TASK REQUIREMENTS: Restate the data that follows exactly as it stands, beginning with the first line and ending with the line that contains "Task: Switch to the 分时 chart tab".

__________

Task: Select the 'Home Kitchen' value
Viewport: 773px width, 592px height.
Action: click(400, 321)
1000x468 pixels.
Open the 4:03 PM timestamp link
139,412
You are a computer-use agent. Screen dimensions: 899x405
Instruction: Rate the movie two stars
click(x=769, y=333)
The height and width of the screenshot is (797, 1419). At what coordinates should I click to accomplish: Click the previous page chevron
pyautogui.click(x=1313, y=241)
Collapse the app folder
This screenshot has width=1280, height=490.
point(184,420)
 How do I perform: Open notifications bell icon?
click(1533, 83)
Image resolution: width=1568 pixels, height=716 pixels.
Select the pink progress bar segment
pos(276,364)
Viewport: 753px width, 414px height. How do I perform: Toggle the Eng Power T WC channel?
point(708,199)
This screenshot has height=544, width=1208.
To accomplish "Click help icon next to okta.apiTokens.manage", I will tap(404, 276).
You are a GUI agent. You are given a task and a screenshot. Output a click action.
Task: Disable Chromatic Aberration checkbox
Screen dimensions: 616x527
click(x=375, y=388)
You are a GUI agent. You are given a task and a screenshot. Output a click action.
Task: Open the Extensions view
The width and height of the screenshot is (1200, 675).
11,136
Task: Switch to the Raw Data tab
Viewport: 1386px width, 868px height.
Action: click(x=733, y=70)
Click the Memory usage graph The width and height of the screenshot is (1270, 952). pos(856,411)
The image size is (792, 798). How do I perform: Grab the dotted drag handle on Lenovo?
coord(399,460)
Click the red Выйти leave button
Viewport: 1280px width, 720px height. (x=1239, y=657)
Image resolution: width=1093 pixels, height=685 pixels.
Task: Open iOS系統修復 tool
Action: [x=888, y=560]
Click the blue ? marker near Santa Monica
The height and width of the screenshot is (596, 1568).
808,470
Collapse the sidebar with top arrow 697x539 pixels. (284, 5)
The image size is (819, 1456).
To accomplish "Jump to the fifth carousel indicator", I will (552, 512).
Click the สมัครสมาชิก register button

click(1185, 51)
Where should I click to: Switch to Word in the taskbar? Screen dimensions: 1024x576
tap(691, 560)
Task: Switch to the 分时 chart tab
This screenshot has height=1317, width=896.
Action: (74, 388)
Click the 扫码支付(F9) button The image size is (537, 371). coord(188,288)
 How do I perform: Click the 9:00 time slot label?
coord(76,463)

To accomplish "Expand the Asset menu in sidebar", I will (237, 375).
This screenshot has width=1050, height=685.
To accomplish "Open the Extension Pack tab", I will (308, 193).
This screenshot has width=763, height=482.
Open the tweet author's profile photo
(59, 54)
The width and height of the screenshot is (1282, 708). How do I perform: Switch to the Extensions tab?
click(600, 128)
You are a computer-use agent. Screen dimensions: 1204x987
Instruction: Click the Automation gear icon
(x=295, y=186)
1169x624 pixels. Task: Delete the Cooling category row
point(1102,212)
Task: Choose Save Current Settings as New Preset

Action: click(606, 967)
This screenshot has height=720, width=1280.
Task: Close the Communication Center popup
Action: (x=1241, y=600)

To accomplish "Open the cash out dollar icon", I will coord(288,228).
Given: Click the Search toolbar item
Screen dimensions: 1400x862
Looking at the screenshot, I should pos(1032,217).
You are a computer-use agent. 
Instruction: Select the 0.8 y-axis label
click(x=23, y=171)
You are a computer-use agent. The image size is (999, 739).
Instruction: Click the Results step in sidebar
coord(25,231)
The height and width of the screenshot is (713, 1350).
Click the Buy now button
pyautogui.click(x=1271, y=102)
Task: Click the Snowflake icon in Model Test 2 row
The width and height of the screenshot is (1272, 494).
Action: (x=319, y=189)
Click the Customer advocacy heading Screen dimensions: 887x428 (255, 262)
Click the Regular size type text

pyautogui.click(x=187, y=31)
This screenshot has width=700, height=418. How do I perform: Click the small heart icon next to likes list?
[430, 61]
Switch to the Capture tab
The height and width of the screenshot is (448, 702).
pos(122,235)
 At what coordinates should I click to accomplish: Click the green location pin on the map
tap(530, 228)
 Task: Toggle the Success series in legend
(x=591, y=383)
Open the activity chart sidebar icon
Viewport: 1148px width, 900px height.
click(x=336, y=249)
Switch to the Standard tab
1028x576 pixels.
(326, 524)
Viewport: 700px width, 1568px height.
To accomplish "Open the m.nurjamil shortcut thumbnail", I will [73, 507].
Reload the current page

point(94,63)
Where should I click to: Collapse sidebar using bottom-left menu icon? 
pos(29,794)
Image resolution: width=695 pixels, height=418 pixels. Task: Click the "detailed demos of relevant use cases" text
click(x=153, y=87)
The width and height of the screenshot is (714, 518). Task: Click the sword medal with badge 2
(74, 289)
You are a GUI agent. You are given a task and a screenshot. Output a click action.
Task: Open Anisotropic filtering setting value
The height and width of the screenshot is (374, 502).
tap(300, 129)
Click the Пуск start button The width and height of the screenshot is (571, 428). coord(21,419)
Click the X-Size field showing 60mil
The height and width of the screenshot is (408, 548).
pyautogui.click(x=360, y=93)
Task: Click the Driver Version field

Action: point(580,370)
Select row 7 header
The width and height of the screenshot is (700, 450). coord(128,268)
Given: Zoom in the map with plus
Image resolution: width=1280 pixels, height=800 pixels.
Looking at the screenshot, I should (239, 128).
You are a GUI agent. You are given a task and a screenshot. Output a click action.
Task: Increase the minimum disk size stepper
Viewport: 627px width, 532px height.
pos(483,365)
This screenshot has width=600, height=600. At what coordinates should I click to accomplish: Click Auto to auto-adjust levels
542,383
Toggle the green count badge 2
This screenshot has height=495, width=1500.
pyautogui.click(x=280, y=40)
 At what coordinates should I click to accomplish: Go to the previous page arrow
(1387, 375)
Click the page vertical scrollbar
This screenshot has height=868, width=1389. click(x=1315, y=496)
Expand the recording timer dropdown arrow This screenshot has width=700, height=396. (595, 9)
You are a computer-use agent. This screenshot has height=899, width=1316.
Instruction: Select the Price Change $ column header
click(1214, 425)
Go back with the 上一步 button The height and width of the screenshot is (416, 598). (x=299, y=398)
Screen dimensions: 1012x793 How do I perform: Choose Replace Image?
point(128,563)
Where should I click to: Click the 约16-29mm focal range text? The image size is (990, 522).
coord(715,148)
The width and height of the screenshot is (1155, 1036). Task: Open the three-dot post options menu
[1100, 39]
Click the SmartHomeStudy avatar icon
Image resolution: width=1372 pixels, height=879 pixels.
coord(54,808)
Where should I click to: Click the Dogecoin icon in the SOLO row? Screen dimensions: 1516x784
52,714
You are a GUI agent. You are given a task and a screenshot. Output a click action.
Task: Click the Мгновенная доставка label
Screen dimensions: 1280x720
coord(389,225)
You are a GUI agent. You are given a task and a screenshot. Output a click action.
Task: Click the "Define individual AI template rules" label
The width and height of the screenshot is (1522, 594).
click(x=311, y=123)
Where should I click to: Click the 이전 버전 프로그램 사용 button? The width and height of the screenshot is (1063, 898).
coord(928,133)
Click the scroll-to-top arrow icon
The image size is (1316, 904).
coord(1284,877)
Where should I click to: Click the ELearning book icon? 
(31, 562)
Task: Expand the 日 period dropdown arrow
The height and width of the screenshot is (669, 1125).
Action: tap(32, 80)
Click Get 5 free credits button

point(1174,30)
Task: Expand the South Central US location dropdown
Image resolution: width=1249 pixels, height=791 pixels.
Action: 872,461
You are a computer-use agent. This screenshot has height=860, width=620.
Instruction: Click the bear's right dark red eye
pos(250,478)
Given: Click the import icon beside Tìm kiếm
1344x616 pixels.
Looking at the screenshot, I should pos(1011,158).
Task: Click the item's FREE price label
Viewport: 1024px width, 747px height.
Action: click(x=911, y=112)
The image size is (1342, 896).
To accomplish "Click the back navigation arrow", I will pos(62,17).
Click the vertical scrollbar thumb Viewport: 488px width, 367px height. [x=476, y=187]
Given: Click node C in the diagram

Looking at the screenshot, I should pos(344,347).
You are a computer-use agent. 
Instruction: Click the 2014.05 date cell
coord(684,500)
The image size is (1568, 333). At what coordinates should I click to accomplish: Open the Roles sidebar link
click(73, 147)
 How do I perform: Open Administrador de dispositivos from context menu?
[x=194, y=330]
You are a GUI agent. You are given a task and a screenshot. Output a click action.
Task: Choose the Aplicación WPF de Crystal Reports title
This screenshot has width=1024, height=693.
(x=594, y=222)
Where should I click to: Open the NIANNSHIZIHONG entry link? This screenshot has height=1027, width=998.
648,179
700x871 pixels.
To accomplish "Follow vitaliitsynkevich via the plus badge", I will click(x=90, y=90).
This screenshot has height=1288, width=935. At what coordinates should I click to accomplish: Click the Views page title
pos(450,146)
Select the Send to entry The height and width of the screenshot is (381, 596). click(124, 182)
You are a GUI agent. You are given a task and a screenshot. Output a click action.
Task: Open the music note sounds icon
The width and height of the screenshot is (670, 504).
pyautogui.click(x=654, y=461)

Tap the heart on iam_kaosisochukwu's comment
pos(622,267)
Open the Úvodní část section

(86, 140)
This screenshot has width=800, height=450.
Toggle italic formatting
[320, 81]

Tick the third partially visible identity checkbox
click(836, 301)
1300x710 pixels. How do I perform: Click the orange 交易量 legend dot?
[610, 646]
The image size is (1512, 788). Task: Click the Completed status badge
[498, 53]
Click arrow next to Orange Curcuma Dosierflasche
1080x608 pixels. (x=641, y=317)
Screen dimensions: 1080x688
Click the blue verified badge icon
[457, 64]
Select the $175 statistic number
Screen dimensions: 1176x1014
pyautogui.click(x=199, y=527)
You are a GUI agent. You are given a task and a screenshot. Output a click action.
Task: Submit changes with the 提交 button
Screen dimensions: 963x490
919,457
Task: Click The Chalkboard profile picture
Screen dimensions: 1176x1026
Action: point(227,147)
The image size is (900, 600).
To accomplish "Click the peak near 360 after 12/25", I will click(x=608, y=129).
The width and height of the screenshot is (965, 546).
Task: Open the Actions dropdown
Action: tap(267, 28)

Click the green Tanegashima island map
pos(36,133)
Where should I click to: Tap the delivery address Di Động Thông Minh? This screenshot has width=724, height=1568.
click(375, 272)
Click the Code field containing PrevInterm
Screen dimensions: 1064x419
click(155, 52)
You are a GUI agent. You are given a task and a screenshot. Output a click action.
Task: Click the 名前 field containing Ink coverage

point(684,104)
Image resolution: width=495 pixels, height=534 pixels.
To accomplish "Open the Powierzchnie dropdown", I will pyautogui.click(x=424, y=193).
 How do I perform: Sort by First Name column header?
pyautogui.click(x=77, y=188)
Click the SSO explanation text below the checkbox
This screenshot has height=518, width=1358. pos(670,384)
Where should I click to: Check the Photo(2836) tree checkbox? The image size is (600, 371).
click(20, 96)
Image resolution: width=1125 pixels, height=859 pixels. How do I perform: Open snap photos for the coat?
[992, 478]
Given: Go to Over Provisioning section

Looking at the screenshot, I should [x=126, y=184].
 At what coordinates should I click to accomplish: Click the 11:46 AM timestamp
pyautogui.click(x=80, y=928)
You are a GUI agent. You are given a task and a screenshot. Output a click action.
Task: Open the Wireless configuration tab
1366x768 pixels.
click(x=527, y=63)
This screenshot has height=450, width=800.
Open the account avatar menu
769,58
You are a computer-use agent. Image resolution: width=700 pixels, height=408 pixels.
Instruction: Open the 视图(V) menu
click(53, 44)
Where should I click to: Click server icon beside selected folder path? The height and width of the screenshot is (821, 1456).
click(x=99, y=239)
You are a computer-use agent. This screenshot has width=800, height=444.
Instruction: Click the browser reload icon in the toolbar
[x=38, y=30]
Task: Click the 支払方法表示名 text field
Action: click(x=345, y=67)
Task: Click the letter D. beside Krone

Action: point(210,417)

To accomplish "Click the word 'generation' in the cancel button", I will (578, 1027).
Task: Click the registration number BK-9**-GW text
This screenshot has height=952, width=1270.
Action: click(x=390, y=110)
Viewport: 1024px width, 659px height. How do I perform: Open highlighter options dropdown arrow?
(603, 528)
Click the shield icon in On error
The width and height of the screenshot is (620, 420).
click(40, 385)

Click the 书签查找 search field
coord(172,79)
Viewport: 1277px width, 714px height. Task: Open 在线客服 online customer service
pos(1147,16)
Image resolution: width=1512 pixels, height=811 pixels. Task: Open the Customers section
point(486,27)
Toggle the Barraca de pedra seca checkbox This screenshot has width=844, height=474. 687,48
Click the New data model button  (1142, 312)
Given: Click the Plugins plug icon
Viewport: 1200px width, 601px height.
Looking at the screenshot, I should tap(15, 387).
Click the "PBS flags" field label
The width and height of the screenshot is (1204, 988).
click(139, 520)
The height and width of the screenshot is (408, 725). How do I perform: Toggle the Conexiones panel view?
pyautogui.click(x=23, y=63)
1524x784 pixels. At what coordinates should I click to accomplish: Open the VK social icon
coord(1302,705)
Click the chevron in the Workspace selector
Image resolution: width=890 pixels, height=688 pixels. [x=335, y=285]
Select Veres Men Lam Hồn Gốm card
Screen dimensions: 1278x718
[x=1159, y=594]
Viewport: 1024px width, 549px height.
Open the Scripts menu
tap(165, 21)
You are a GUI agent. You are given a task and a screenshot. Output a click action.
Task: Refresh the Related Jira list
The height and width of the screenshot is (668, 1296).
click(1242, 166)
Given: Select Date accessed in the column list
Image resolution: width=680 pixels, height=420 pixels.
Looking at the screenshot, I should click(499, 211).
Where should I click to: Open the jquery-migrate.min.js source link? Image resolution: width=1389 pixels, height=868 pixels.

__________

EXERCISE SOLUTION:
Task: Select the 'Home Kitchen' value
Viewport: 773px width, 592px height.
Action: click(400, 321)
1000x468 pixels.
Open the 4:03 PM timestamp link
139,412
You are a computer-use agent. Screen dimensions: 899x405
Instruction: Rate the movie two stars
click(x=769, y=333)
The height and width of the screenshot is (797, 1419). At what coordinates should I click to accomplish: Click the previous page chevron
pyautogui.click(x=1313, y=241)
Collapse the app folder
This screenshot has width=1280, height=490.
point(184,420)
 How do I perform: Open notifications bell icon?
click(1533, 83)
Image resolution: width=1568 pixels, height=716 pixels.
Select the pink progress bar segment
pos(276,364)
Viewport: 753px width, 414px height. How do I perform: Toggle the Eng Power T WC channel?
point(708,199)
This screenshot has height=544, width=1208.
To accomplish "Click help icon next to okta.apiTokens.manage", I will tap(404, 276).
You are a GUI agent. You are given a task and a screenshot. Output a click action.
Task: Disable Chromatic Aberration checkbox
Screen dimensions: 616x527
click(x=375, y=388)
You are a GUI agent. You are given a task and a screenshot. Output a click action.
Task: Open the Extensions view
The width and height of the screenshot is (1200, 675).
11,136
Task: Switch to the Raw Data tab
Viewport: 1386px width, 868px height.
Action: click(x=733, y=70)
Click the Memory usage graph The width and height of the screenshot is (1270, 952). pos(856,411)
The image size is (792, 798). How do I perform: Grab the dotted drag handle on Lenovo?
coord(399,460)
Click the red Выйти leave button
Viewport: 1280px width, 720px height. (x=1239, y=657)
Image resolution: width=1093 pixels, height=685 pixels.
Task: Open iOS系統修復 tool
Action: [x=888, y=560]
Click the blue ? marker near Santa Monica
The height and width of the screenshot is (596, 1568).
808,470
Collapse the sidebar with top arrow 697x539 pixels. (284, 5)
The image size is (819, 1456).
To accomplish "Jump to the fifth carousel indicator", I will (552, 512).
Click the สมัครสมาชิก register button

click(1185, 51)
Where should I click to: Switch to Word in the taskbar? Screen dimensions: 1024x576
tap(691, 560)
Task: Switch to the 分时 chart tab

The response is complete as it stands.